"Philosophy of Software Design" (19) [The code should be obvious]

Chapter 18 The code should be obvious

Chapter 18 Code Should be Obvious

Obscurity is one of the two main causes of complexity described in Section 2.3. Obscurity occurs when important information about a system is not obvious to new developers. The solution to the obscurity problem is to write code in a way that makes it obvious; this chapter discusses some of the factors that make code more or less obvious.

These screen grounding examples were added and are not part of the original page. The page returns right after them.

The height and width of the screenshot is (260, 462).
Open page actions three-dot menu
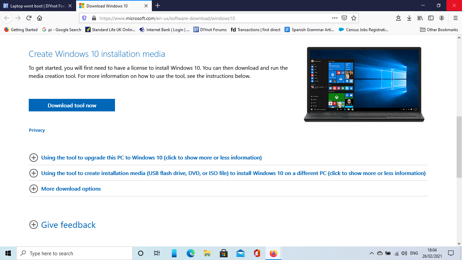(x=334, y=18)
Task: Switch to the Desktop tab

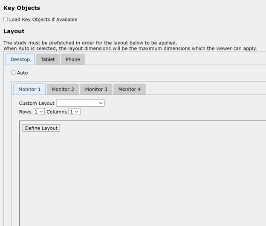Action: coord(20,59)
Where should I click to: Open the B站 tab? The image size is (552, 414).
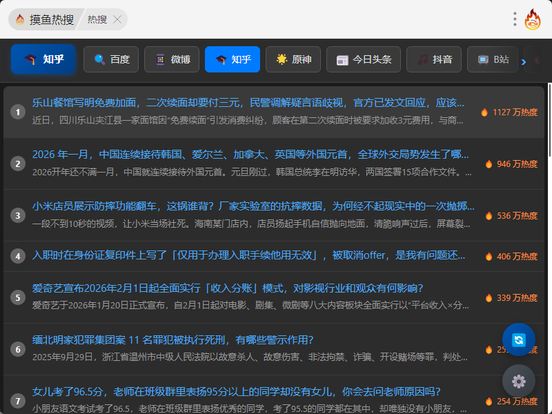493,59
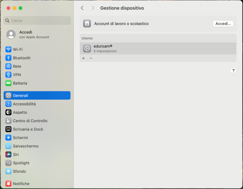The image size is (243, 189).
Task: Open Centro di Controllo settings
Action: (x=30, y=121)
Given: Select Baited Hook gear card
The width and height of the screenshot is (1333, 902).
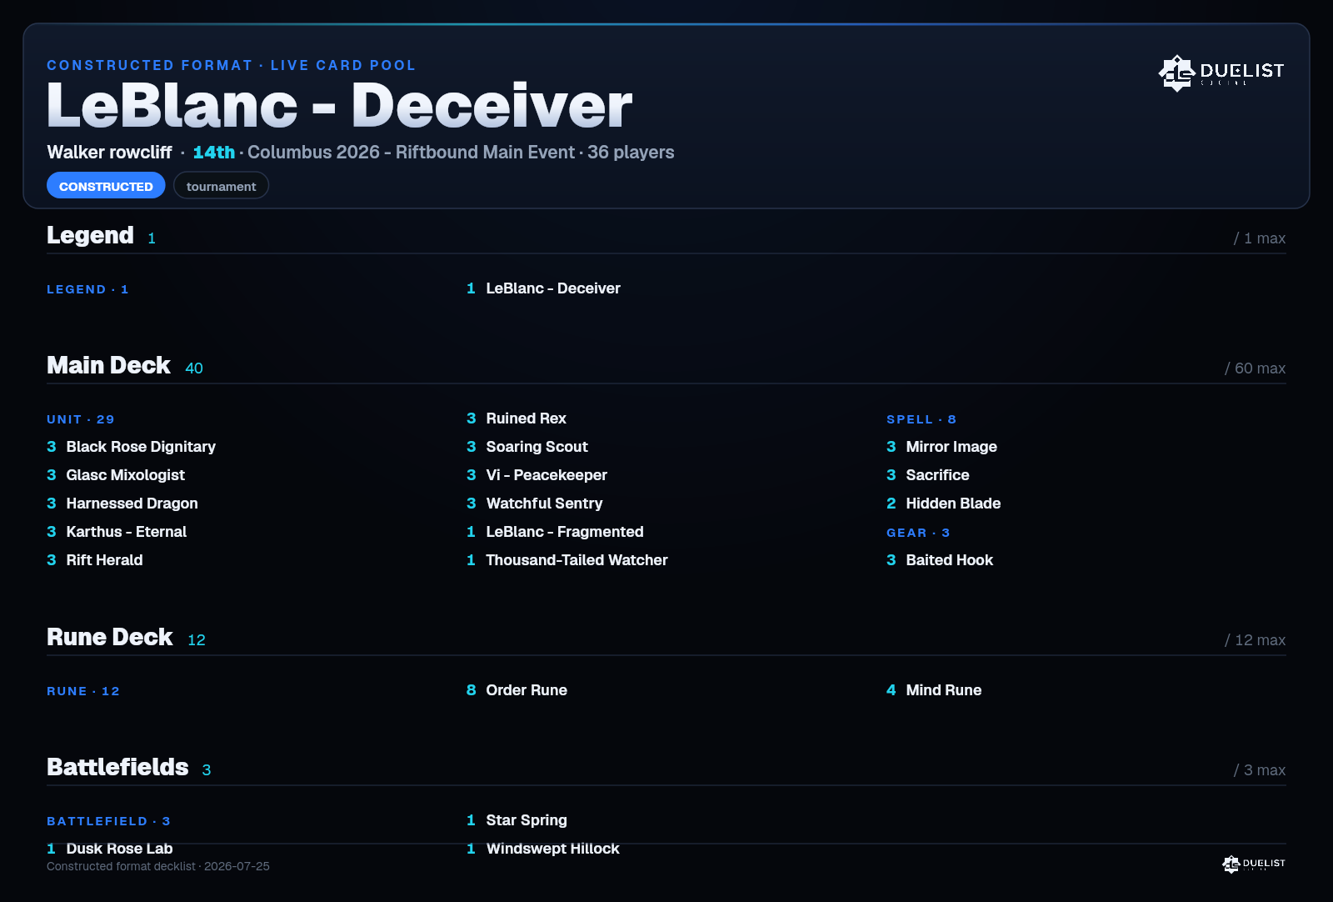Looking at the screenshot, I should (940, 560).
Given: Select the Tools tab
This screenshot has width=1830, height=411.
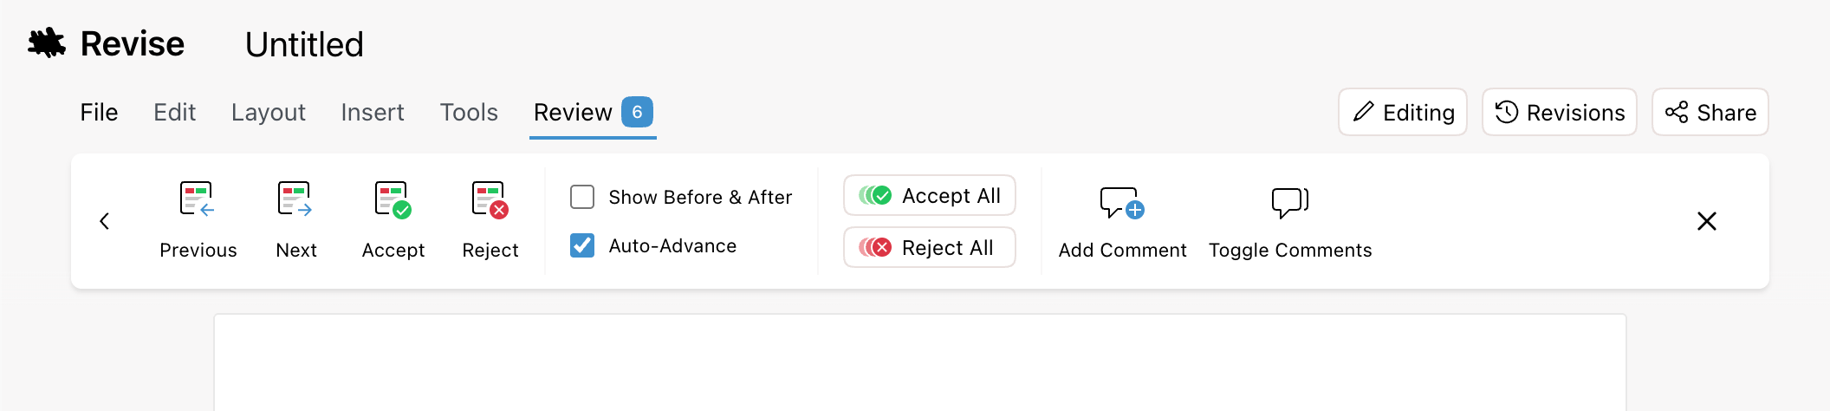Looking at the screenshot, I should point(469,113).
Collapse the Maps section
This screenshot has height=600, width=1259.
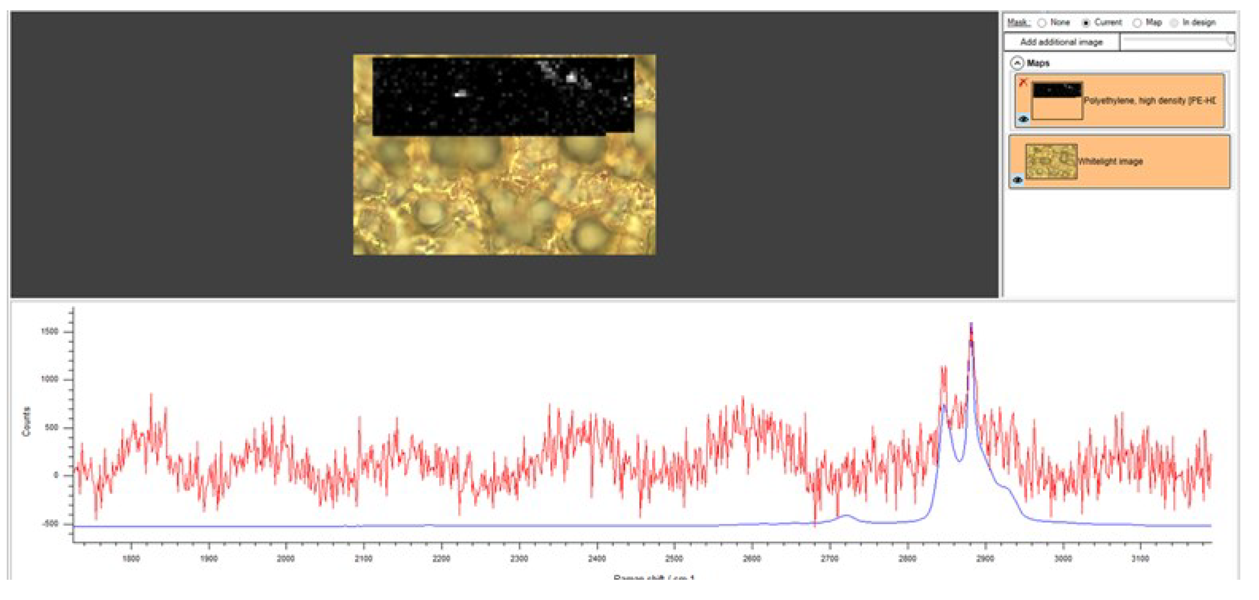click(x=1017, y=63)
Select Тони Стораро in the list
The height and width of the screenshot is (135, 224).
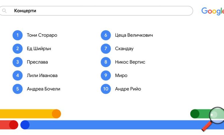coord(42,35)
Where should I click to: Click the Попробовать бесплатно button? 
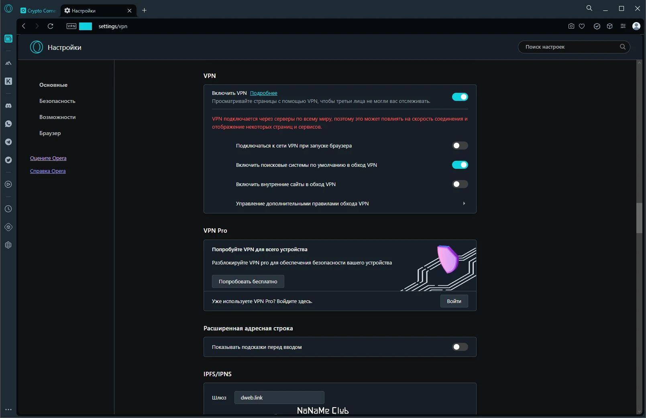248,281
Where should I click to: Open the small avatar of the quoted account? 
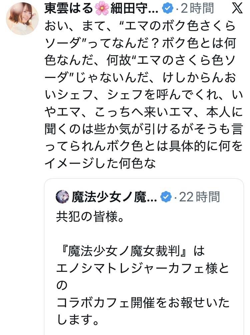point(62,197)
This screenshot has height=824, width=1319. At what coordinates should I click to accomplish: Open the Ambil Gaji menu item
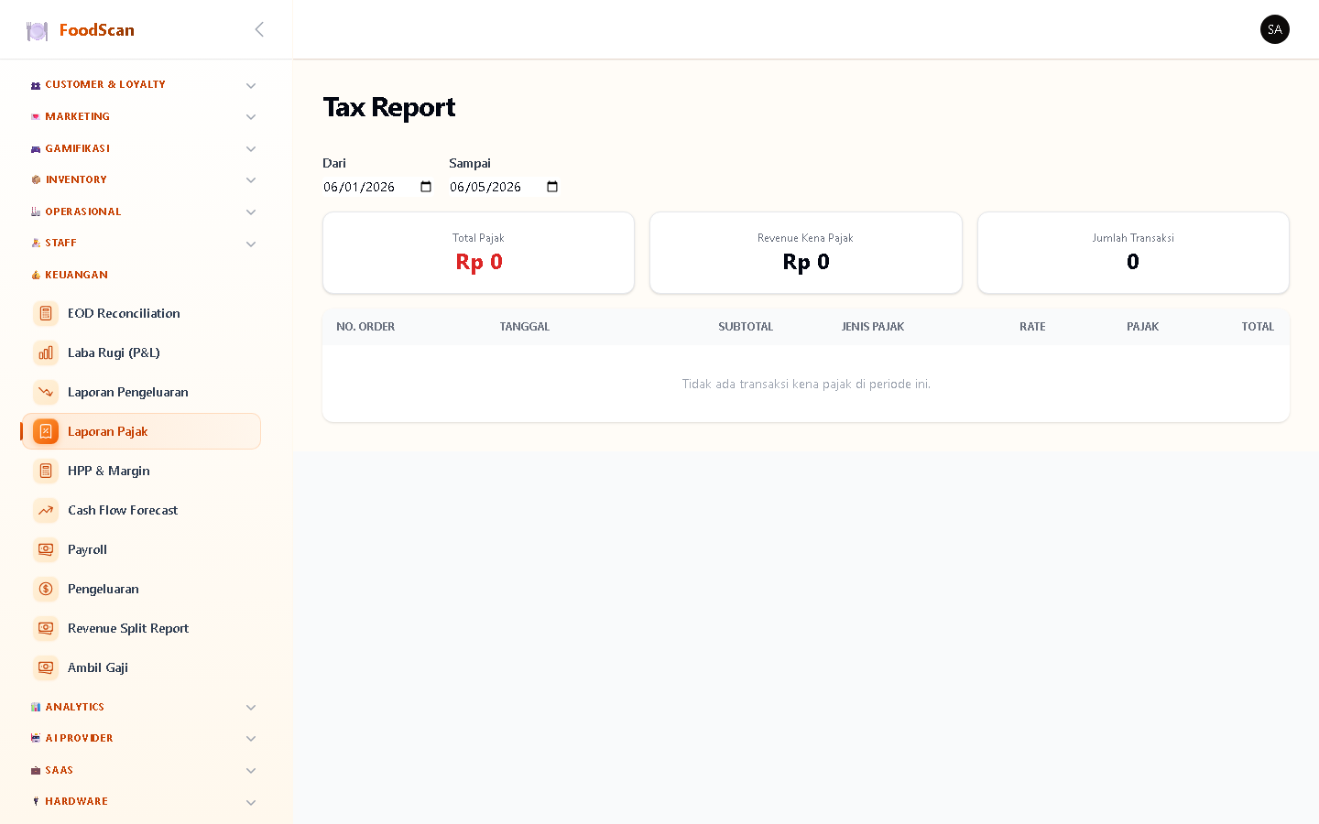[142, 667]
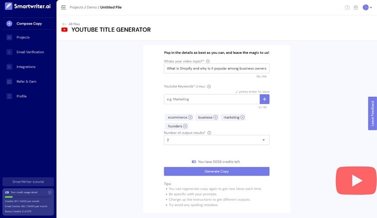Go to Email Verification in sidebar

(30, 52)
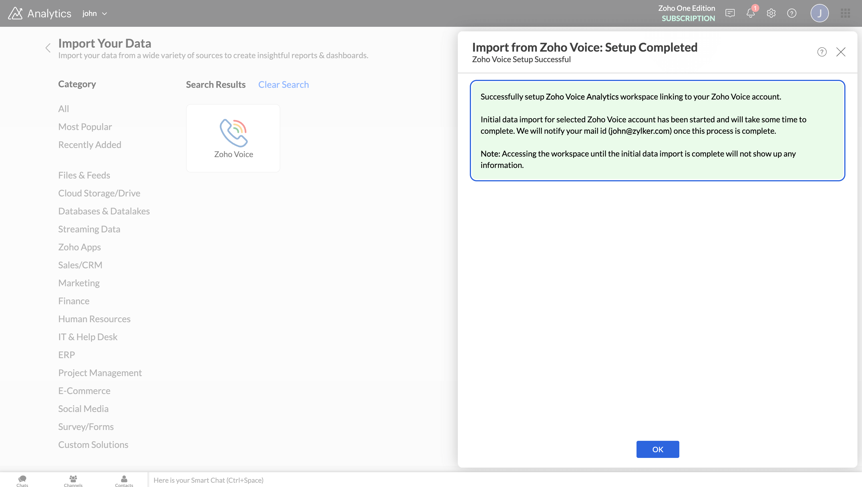The height and width of the screenshot is (487, 862).
Task: Click the Zoho Voice connector tile
Action: tap(233, 138)
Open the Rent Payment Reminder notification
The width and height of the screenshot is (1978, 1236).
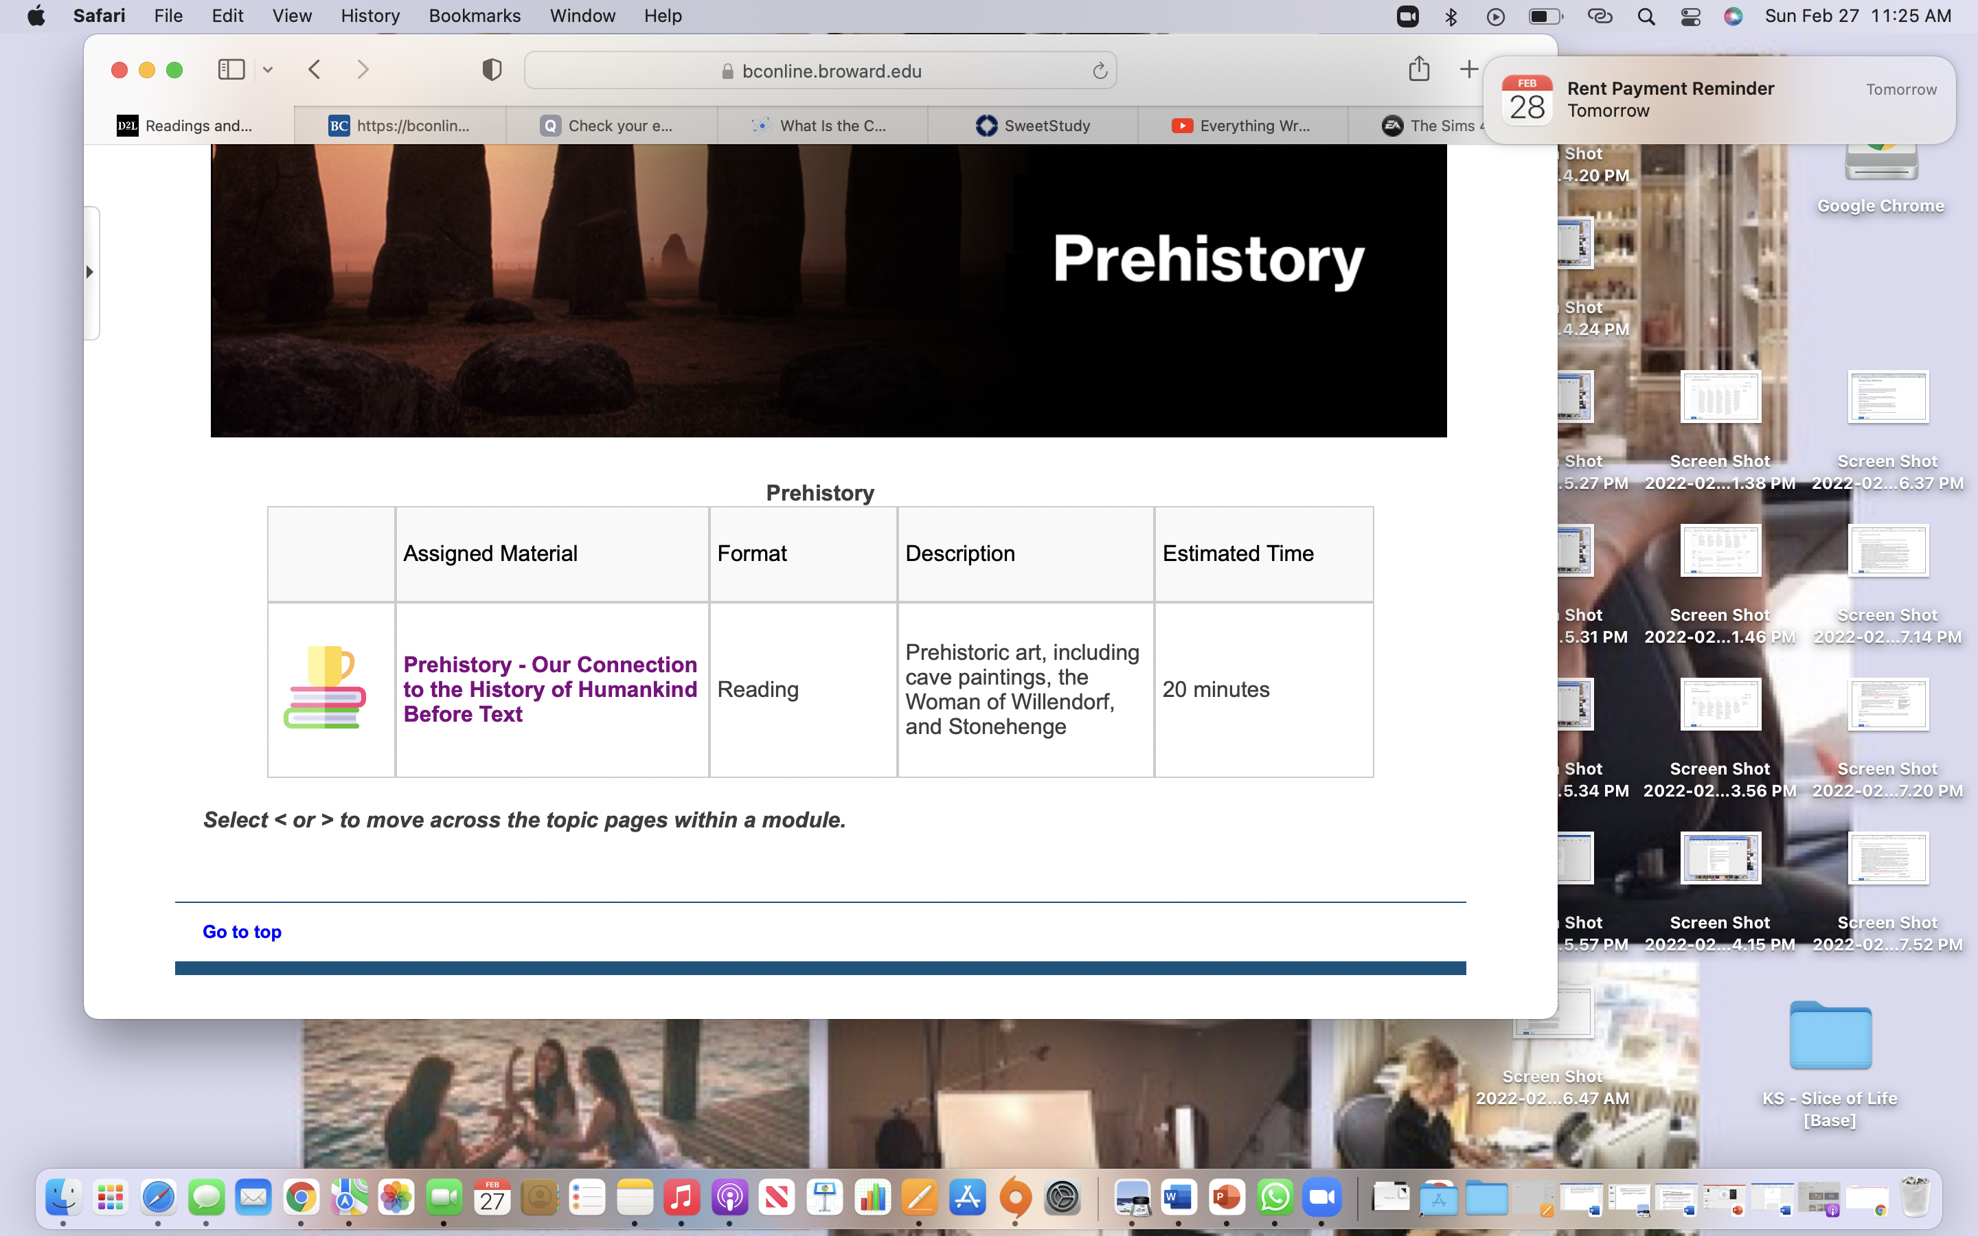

Obscure is one of the two main causes of complexity described in Section 2.3. Vagueness occurs when important information about the system is not obvious to new developers. The solution to obscure problems is to write code in an obvious way. This chapter discusses some of the factors that make the code more or less obvious.

If code is obvious, it means that someone can read the code quickly, without much thought, and their first guesses about the behavior or meaning of the code will be correct. If code is obvious, a reader doesn’t need to spend much time or effort to gather all the information they need to work with the code. If code is not obvious, then a reader must expend a lot of time and energy to understand it. Not only does this reduce their efficiency, but it also increases the likelihood of misunderstanding and bugs. Obvious code needs fewer comments than nonobvious code.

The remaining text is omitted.